# Lab 04 - Streaming Pattern - Processing events from Kafka using Spark and MLlib

AdventureWorks has asked for the ability to extend their product recommendations feature, integrating the trained Alternating Least Squares (ALS) recommendation model to make predictions against streaming weblog data from Kafka.

In this lab, you will upload and run a Java .jar application to add sample weblog data into a Kafka topic, and use the same application to view the data added. You will then create a simple Kafka producer using Spark to add a few more records to the topic. Next, you will use Spark Structured Streaming to query the data, and run the streamed data against the ALS recommendation model, getting product recommendations for a given user.

## Requirements

* An Azure Virtual Network
* A Spark 2.1 on HDInsight 3.6 cluster, inside the virtual network
* A Kafka on HDInsight 3.6 cluster, inside the virtual network

## Environment setup
The first thing you need to do is prepare the environment for the tasks ahead.

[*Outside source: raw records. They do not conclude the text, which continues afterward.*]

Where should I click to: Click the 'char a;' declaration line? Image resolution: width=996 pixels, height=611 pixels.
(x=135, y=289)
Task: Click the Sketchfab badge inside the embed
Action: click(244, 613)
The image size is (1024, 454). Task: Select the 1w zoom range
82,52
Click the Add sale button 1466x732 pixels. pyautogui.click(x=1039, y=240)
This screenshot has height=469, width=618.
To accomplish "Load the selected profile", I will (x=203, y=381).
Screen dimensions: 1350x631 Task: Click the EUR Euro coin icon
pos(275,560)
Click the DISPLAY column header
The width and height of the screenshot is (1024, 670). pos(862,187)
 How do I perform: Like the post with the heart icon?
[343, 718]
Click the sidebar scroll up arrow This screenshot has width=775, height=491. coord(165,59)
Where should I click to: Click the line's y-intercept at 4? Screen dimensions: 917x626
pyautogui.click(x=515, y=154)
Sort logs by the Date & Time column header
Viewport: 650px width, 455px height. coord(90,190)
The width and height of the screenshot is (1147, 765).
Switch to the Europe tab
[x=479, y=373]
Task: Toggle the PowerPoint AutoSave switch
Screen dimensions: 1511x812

### Load required packages
To use Spark Structured Streaming with Kafka, you must load the appropriate packages. The version must match the version of both Kafka and Spark that you are using, so for our setup we need to load packages that works with Kafka on HDInsight 3.6, and Spark 2.1 on HDInsight 3.6.

In [None]:
%%configure -f
{
    "conf": {
        "spark.jars.packages": "org.apache.spark:spark-sql-kafka-0-10_2.11:2.1.0,org.apache.spark:spark-streaming_2.11:2.1.0,org.apache.spark:spark-streaming-kafka-0-8_2.10:2.1.0",
        "spark.jars.excludes": "org.scala-lang:scala-reflect,org.apache.spark:spark-tags_2.11"
    }
}

### Install `jq` on the header node of the Spark cluster
For several steps of this lab you will be working with JSON data from the command line. `jq` is a lightweight and flexible command-line JSON processor, which you will use to parse the JSON returned by the `curl` command below. To install `jq` do the following:

1. Open an bash shell prompt, and connect to the head node of your Spark cluster using the following command, replacing SPARKCLUSTERNAME with the name of your Spark cluster.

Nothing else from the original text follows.